Studio album by Dave Moore
- Released: August 17, 1999
- Genre: Folk
- Length: 35:50
- Label: Red House Records
- Producer: Bo Ramsey; Dave Moore;

Dave Moore chronology
| Over My Shoulder (1990) | Breaking Down to 3 (1999) |  |

= Breaking Down to 3 =

Breaking Down to 3 is the third album by Dave Moore, released August 17, 1999.

Professional ratings
Review scores
| Source | Rating |
| AllMusic |  |
| Eclectica |  |

==Critical reception==

Jeff Burger of AllMusic writes, "Moore displays the rare ability to convey old, universal feelings in new and highly personal ways. He manages to be different and clever without ever lapsing into pretension or cliches."
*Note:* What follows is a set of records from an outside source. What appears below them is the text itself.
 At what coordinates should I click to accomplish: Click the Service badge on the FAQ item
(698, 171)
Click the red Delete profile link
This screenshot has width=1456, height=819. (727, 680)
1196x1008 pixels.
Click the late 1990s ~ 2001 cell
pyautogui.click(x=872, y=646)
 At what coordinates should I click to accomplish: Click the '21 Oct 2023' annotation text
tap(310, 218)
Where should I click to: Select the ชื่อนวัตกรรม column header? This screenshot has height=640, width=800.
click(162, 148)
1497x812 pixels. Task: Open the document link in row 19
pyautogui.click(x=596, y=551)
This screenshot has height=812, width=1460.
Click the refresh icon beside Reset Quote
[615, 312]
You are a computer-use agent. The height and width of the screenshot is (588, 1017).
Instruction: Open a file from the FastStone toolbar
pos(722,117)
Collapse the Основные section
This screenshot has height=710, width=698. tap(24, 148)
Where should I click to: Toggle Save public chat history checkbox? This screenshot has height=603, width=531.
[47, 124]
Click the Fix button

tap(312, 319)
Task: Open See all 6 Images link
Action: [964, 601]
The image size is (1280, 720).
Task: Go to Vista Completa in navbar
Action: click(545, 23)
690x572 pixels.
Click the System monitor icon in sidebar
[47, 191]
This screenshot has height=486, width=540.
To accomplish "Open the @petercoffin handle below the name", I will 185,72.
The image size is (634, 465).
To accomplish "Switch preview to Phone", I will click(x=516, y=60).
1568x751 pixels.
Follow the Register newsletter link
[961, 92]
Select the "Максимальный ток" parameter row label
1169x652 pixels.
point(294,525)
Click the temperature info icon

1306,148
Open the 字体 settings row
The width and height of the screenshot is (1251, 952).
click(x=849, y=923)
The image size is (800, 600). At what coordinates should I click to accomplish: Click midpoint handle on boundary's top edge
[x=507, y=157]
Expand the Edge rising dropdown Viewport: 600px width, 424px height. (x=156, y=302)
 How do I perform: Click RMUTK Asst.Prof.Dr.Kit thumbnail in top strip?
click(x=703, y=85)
Chuck Thurman of Monteray County Weekly says, "It's as if the album was created from the deep, ragged breath drawn by a bloodied boxer just before the bell rings for the next round."

Tom Dooley of Eclectica reviews Breaking Down to 3 and writes, "This is the kind of album that transcends the folk genre from which it originates. If you like Dire Straits, Greg Brown, Johnny Cash; if you're into country, rock, blues, or folk; if you like music, I'm betting you'll be blown away by this album." He concludes with, "On a groovy factor scale of one to five, we're talking a five or better here."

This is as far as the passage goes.